With existing home sales falling to an annual pace of 3.84 million a year in September, Fannie Mae economists said they now expect only 4.01 million existing homes to change hands this year, which would make 2024 the slowest year since 1995.
Fannie Mae economists still expect sales of existing homes to grow by 4 percent next year to 4.18 million. But that’s 345,000 fewer sales than projected in October. Existing home sales are projected to post double-digit gains in 2026, growing by 17 percent to 4.89 million.
Economists at the MBA are forecasting that sales of existing homes will grow by 5 percent next year, to 4.24 million, followed by 7 percent growth in 2026, when the MBA projects sales of existing homes will hit 4.54 million.
Yun forecasts that sales of existing homes will grow by 9 percent next year and by 13 percent in 2026 if mortgage rates remain near 6 percent and employers add 2 million jobs a year.
Rising home prices bolster mortgage originations
The expected slowdown in sales would also dent mortgage originations, although continued home price appreciation means lending is not expected to decelerate as rapidly as sales.
Fannie Mae economists revise their home price appreciation forecasts on a quarterly basis. The last forecast, issued in October, predicted home prices will rise 5.8 percent this year but that national home price appreciation will decelerate to 3.6 percent next year.
Fannie Mae economists this month knocked $14 billion off of their October forecast for 2024 single family mortgages, and $102 billion from their previous 2025 forecast.
While 2024 home sales are expected to be down slightly from last year, continued home price appreciation is projected to boost purchase loan originations by 1 percent, to $1.29 trillion.
Purchase loan dollar volume is then expected to grow by 9 percent next year, to $1.41 trillion, and by another 20 percent in 2026, to $1.7 trillion.
Refinancing volume is expected to more than triple from $221 in 2023 to $705 billion in 2026.
Single-family housing starts rebounding
Fannie Mae economists continue to think single-family housing starts bottomed in 2023 and will grow by 6 percent this year, to just over 1 million homes.

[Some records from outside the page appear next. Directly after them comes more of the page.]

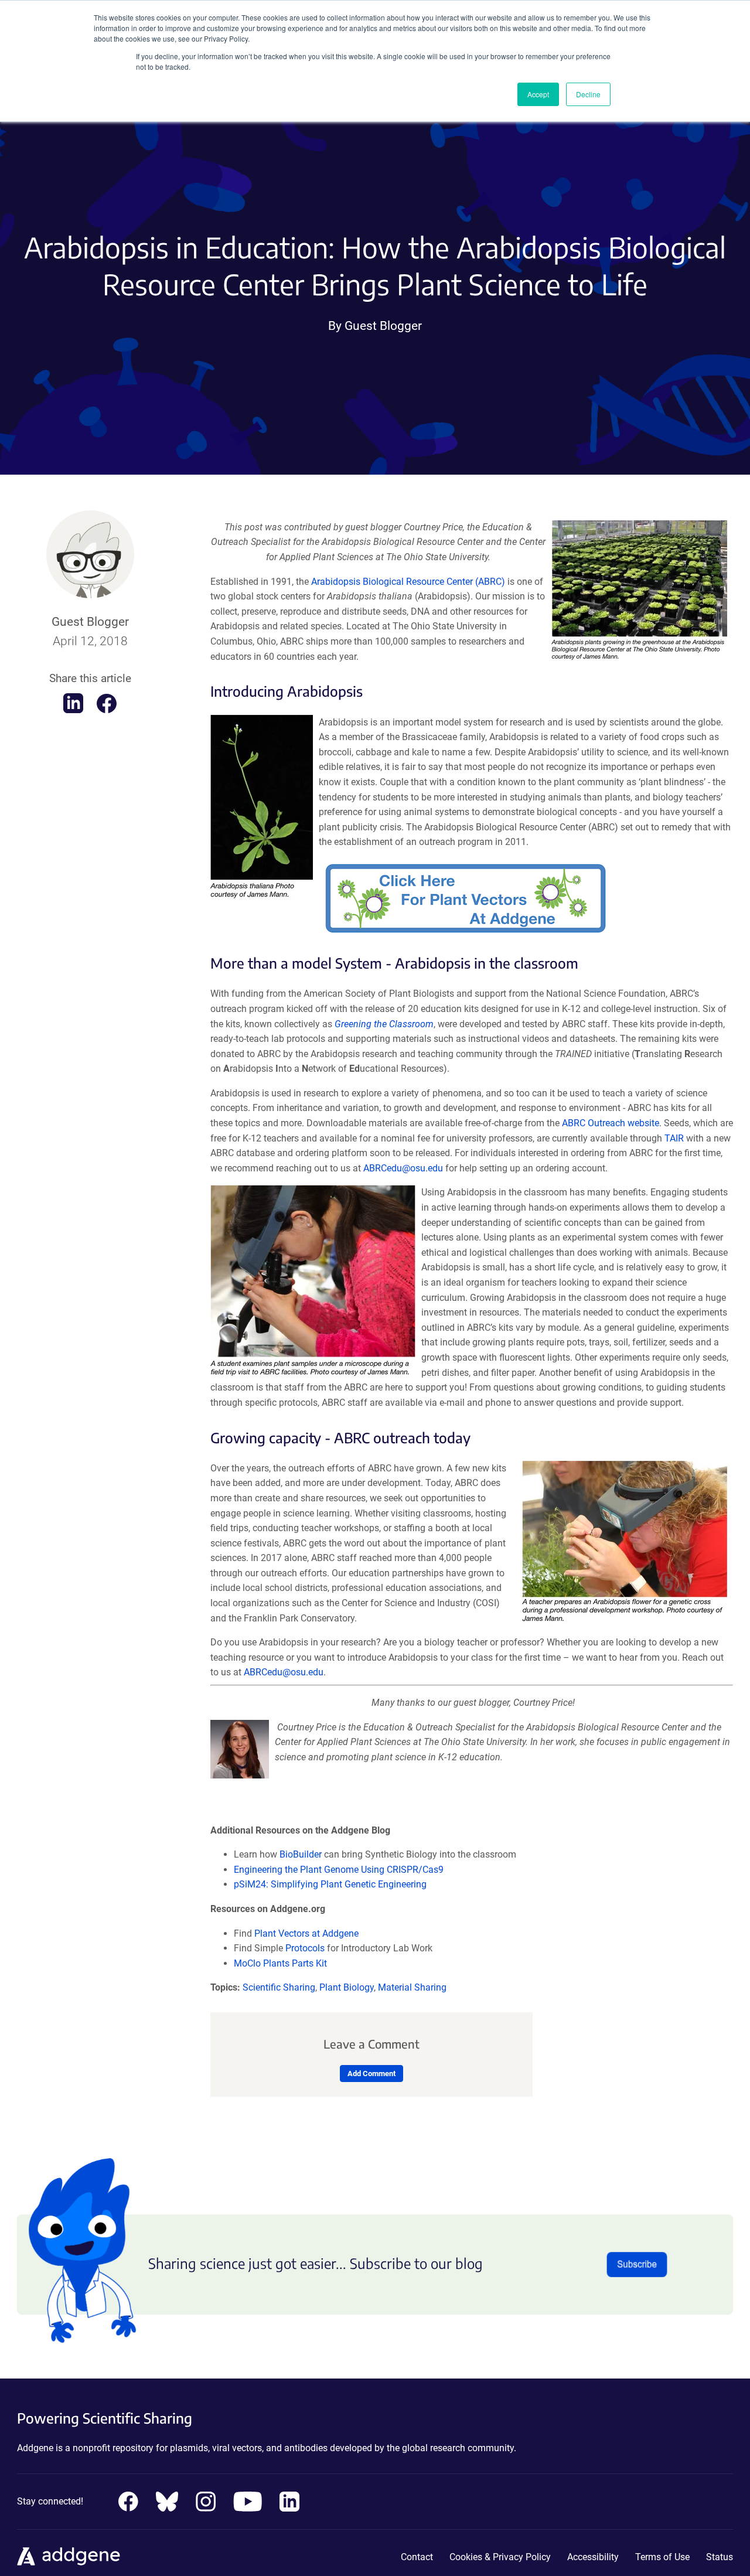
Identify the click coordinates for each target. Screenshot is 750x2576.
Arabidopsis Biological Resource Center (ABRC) (408, 581)
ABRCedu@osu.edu (403, 1168)
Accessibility (593, 2557)
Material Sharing (412, 1987)
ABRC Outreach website (610, 1123)
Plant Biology (346, 1987)
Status (719, 2557)
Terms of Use (662, 2557)
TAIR (674, 1138)
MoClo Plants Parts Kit (280, 1963)
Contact (417, 2557)
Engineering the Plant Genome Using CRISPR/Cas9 (339, 1869)
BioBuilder (300, 1854)
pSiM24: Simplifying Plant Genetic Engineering (330, 1884)
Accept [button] (538, 94)
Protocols (305, 1948)
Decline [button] (588, 94)
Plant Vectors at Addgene (306, 1933)
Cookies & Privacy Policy (500, 2557)
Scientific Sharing (279, 1987)
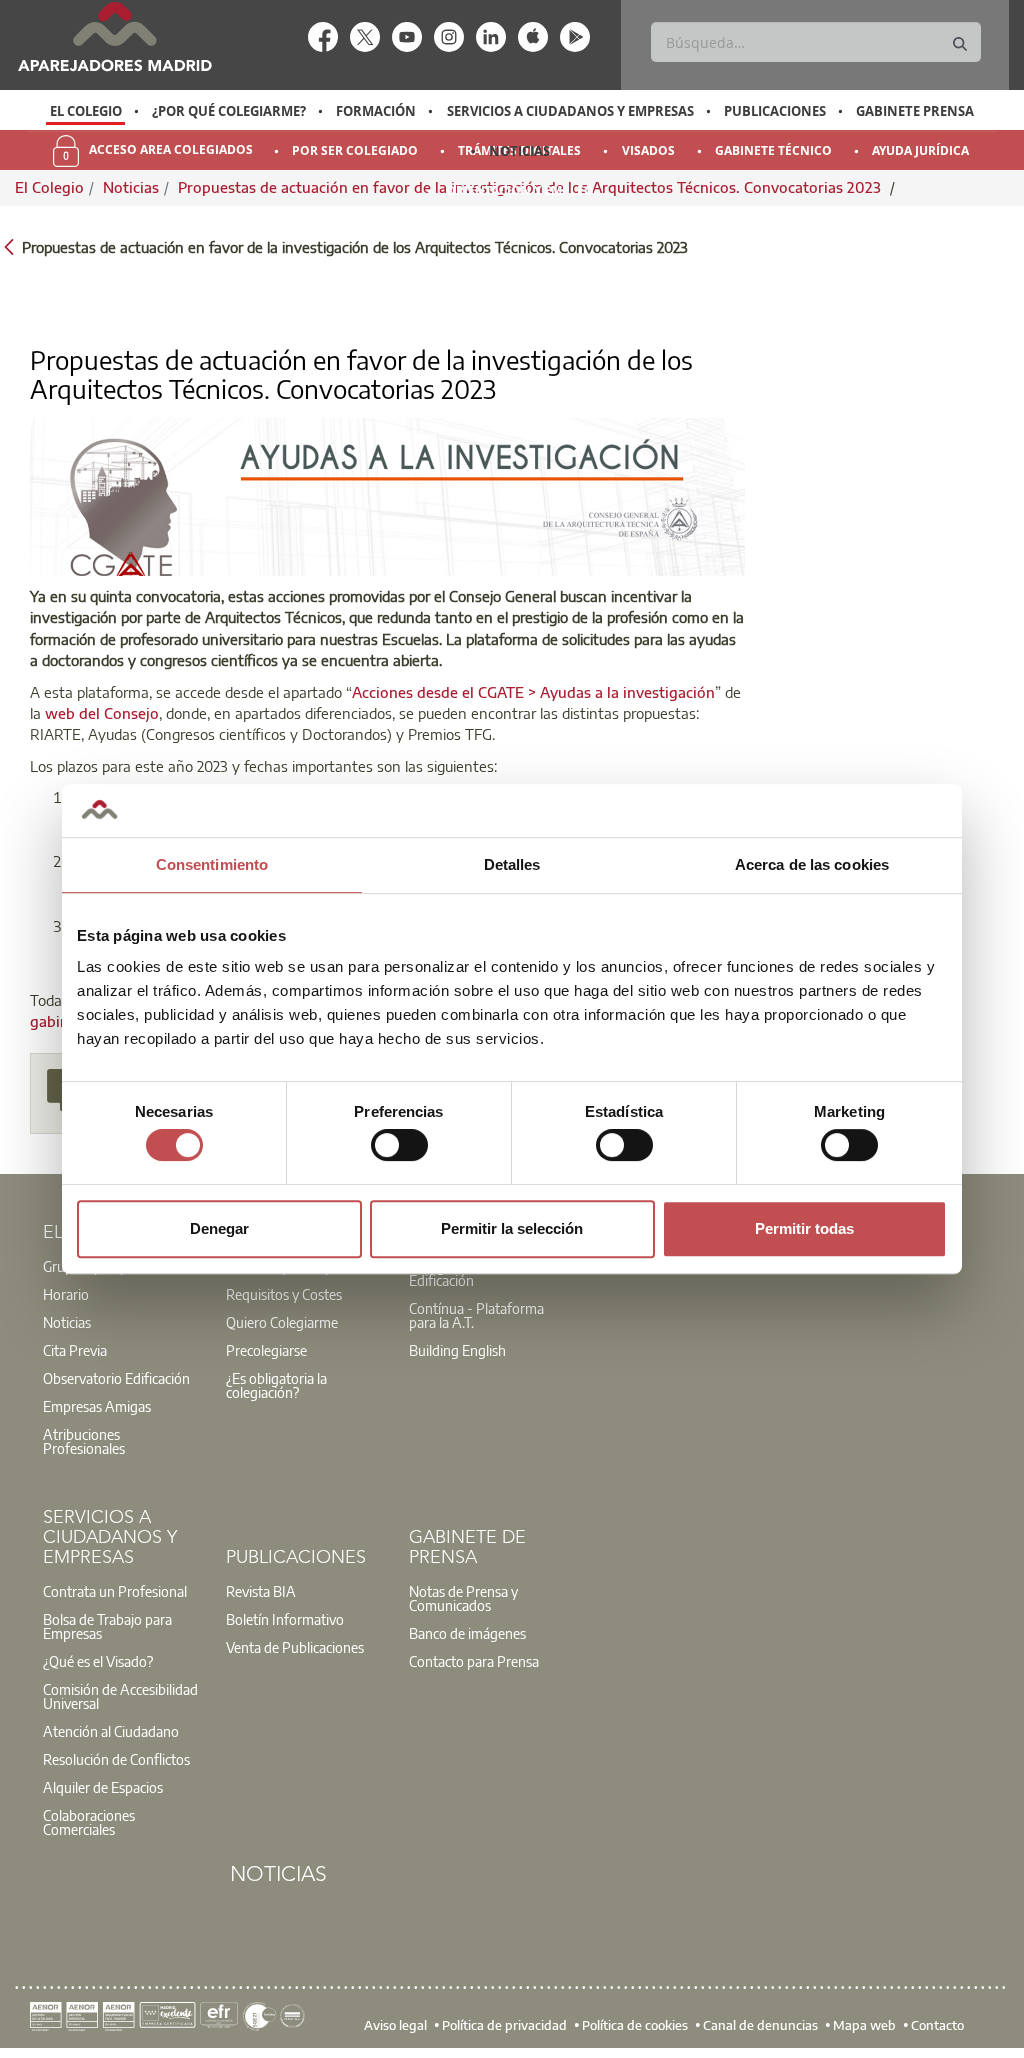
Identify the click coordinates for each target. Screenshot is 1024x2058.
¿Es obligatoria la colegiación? (276, 1385)
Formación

Single-family starts are projected to slip 1 percent next year, to 994,000, before posting 5 percent growth in 2026.
“Our forecast for single-family housing starts is slightly stronger in the near term,” Fannie Mae economists said. “Single-family starts rose to a five-month high in September. Overall, we continue to expect that the shortage of homes relative to the population will help spur residential construction in the coming years.”